■ WORK INSTRUCTIONS ■
1. Say whether each statement agrees with the email about the jbd patch. Answer yes or no, and quote the deciding words of the email.
(a) The writer says the change fixes a real bug seen during stress-testing.
(b) The writer is sure the change belongs in -stable.
(c) The patch is number 16 of 67.
2. Write out the stretch of the jbd patch email from "There does not" through "-stable material...".
3. Carry on the email about the jbd ordered-data fix, picking up right after its last sentence.

■ PASSAGE ■

START

Date: Thu, 12 Oct 2006 13:55:38 +0200
From: Jan Kara <jack@suse.cz>
To: Greg KH <gregkh@suse.de>
Cc: linux-kernel@vger.kernel.org, stable@kernel.org,
       mm-commits@vger.kernel.org, Justin Forbes <jmforbes@linuxtx.org>,
       Zwane Mwaikambo <zwane@arm.linux.org.uk>,
       "Theodore Ts'o" <tytso@mit.edu>, Randy Dunlap <rdunlap@xenotime.net>,
       Dave Jones <davej@redhat.com>, Chuck Wolber <chuckw@quantumlinux.com>,
       Chris Wedgwood <reviews@ml.cw.f00f.org>,
       Michael Krufky <mkrufky@linuxtv.org>, torvalds@osdl.org, akpm@osdl.org,
       alan@lxorguk.ukuu.org.uk, pbadari@us.ibm.com
Subject: Re: [patch 16/67] jbd: fix commit of ordered data buffers
Message-ID: <20061012115538.GJ9495@atrey.karlin.mff.cuni.cz>
References: <20061011204756.642936754@quad.kroah.org> <20061011210446.GQ16627@kroah.com>
Mime-Version: 1.0
Content-Type: text/plain; charset=us-ascii
Content-Disposition: inline
In-Reply-To: <20061011210446.GQ16627@kroah.com>
User-Agent: Mutt/1.5.9i
Sender: linux-kernel-owner@vger.kernel.org
Content-Length: 8256
Lines: 253

  Hi,

> -stable review patch.  If anyone has any objections, please let us know.
  There does not seem to be any obvious issues with this change and it
fixes a real BUG happenning during some stress-testing. On the other hand
the change is kind of intrusive and changes a quite complex code (or
better said code with complex interactions). So I'm not sure if it really is
-stable material...

END

■ RAW DATA ■
START

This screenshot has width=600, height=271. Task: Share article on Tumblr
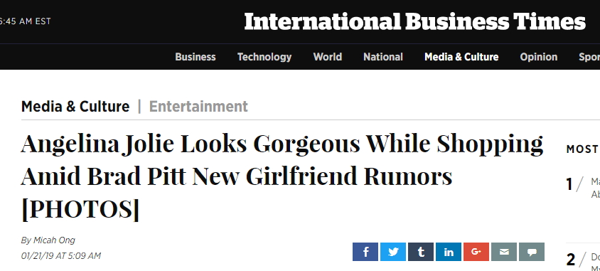tap(421, 252)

END

■ TASK RESULTS ■
1.
(a) Yes: "it fixes a real BUG happenning during some stress-testing"
(b) No: "So I'm not sure if it really is -stable material..."
(c) Yes: "[patch 16/67]"

2.
There does not seem to be any obvious issues with this change and it
fixes a real BUG happenning during some stress-testing. On the other hand
the change is kind of intrusive and changes a quite complex code (or
better said code with complex interactions). So I'm not sure if it really is
-stable material...

3.
								Honza

> ------------------
> From: Jan Kara <jack@suse.cz>
> 
> Original commit code assumes, that when a buffer on BJ_SyncData list is
> locked, it is being written to disk.  But this is not true and hence it can
> lead to a potential data loss on crash.  Also the code didn't count with
> the fact that journal_dirty_data() can steal buffers from committing
> transaction and hence could write buffers that no longer belong to the
> committing transaction.  Finally it could possibly happen that we tried
> writing out one buffer several times.
> 
> The patch below tries to solve these problems by a complete rewrite of the
> data commit code.  We go through buffers on t_sync_datalist, lock buffers
> needing write out and store them in an array.  Buffers are also immediately
> refiled to BJ_Locked list or unfiled (if the write out is completed).  When
> the array is full or we have to block on buffer lock, we submit all
> accumulated buffers for IO.
> 
> [suitable for 2.6.18.x around the 2.6.19-rc2 timeframe]
> 
> Signed-off-by: Jan Kara <jack@suse.cz>
> Cc: Badari Pulavarty <pbadari@us.ibm.com>
> Signed-off-by: Andrew Morton <akpm@osdl.org>
> Signed-off-by: Greg Kroah-Hartman <gregkh@suse.de>
> 
> ---
>  fs/jbd/commit.c |  182 ++++++++++++++++++++++++++++++++++----------------------
>  1 file changed, 113 insertions(+), 69 deletions(-)
> 
> --- linux-2.6.18.orig/fs/jbd/commit.c
> +++ linux-2.6.18/fs/jbd/commit.c
> @@ -160,6 +160,117 @@ static int journal_write_commit_record(j
>  	return (ret == -EIO);
>  }
>  
> +void journal_do_submit_data(struct buffer_head **wbuf, int bufs)
> +{
> +	int i;
> +
> +	for (i = 0; i < bufs; i++) {
> +		wbuf[i]->b_end_io = end_buffer_write_sync;
> +		/* We use-up our safety reference in submit_bh() */
> +		submit_bh(WRITE, wbuf[i]);
> +	}
> +}
> +
> +/*
> + *  Submit all the data buffers to disk
> + */
> +static void journal_submit_data_buffers(journal_t *journal,
> +				transaction_t *commit_transaction)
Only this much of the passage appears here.